◆ **Data in this exercise**:
==================================================

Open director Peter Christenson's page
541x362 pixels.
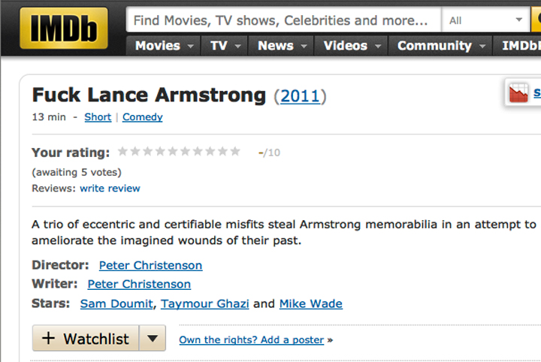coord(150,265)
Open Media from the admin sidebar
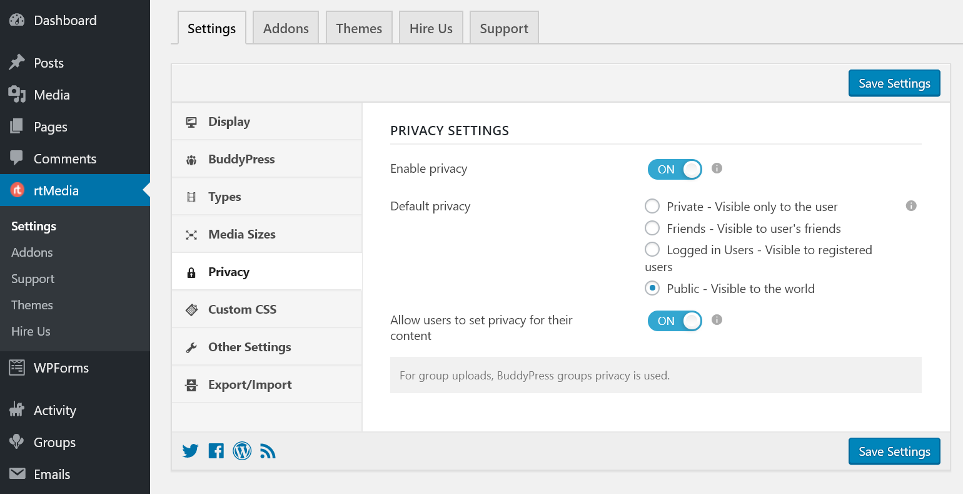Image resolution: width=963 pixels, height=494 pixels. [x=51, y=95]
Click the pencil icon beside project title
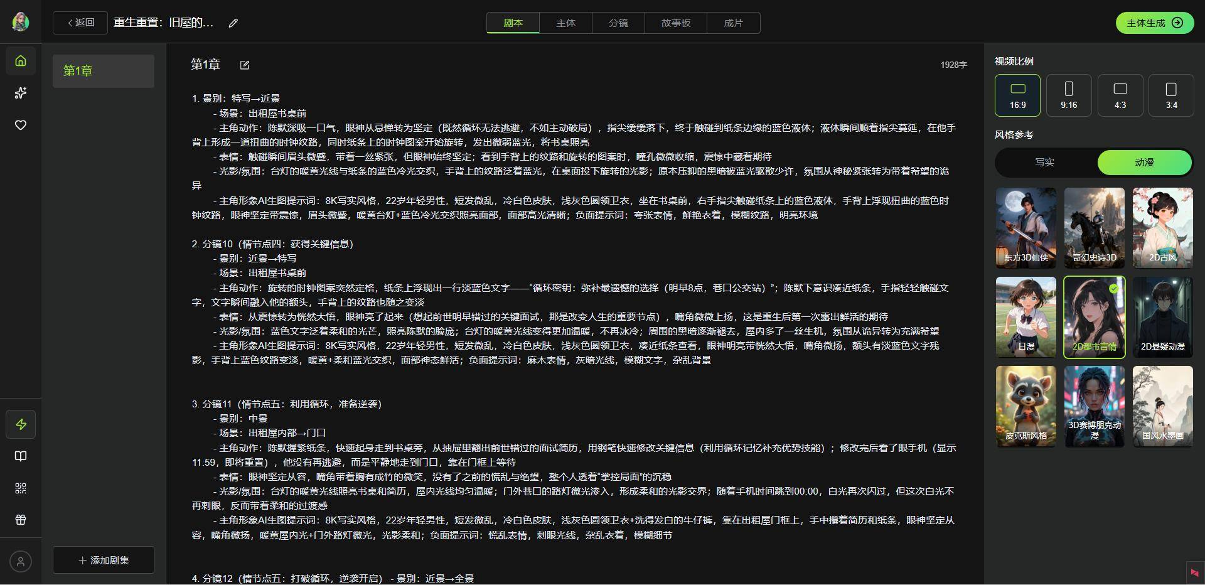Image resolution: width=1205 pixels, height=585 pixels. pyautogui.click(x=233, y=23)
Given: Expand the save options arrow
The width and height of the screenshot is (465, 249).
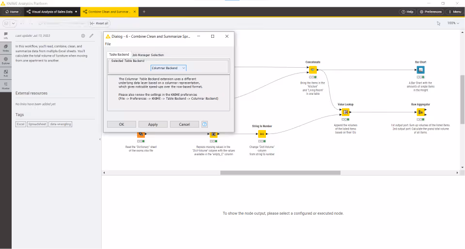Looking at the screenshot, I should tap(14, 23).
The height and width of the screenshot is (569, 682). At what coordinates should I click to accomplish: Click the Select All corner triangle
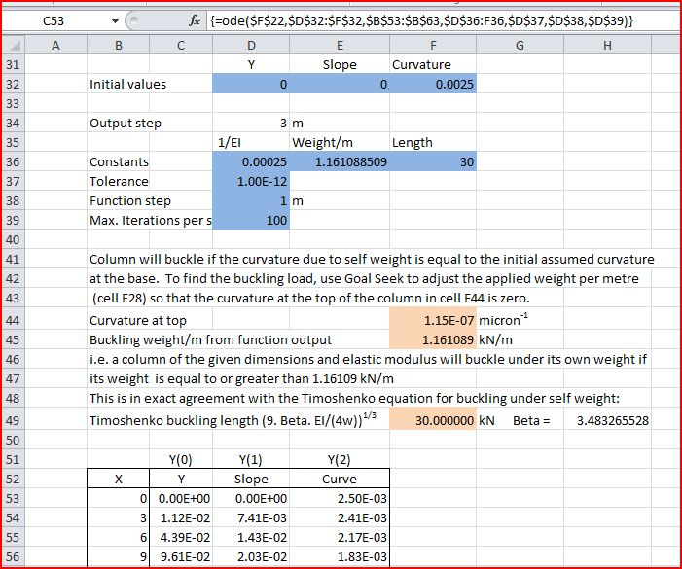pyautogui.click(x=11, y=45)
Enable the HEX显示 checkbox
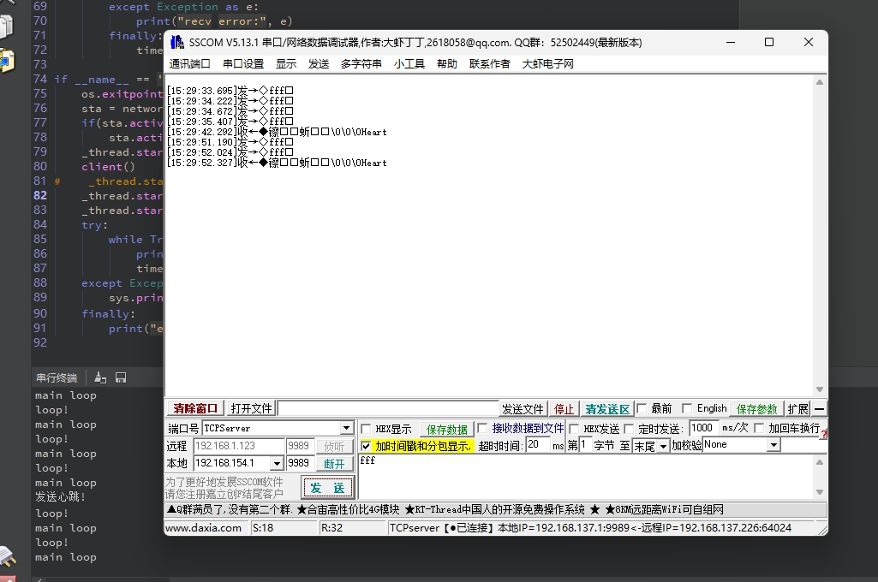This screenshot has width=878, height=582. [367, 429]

==================================================

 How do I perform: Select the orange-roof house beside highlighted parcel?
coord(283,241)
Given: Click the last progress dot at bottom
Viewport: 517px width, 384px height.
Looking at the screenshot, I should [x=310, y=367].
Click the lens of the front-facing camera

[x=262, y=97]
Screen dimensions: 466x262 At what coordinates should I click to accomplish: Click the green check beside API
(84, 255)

==================================================

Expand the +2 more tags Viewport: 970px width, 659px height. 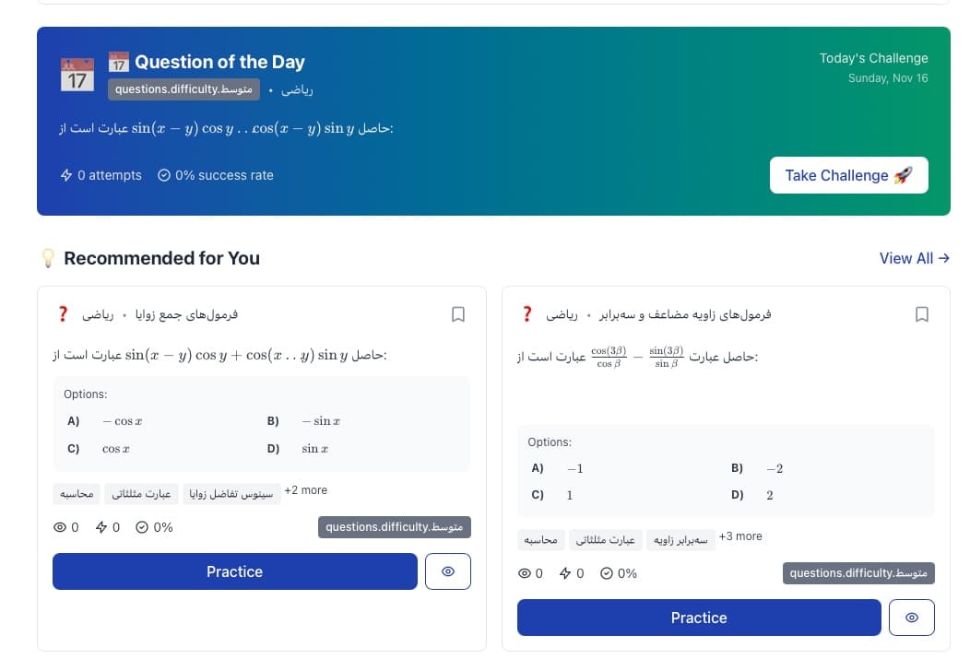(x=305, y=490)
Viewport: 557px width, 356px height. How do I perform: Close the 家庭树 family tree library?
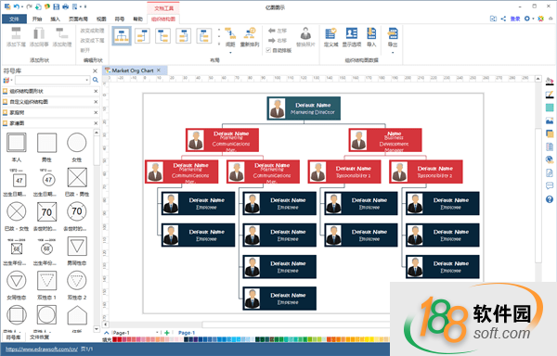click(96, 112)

==================================================

◆ **What this task involves**: If a line in the records above contains "Given", copy that line.

◆ **The completed task**:
Given: Expand the save options arrow
Given: Click the last progress dot at bottom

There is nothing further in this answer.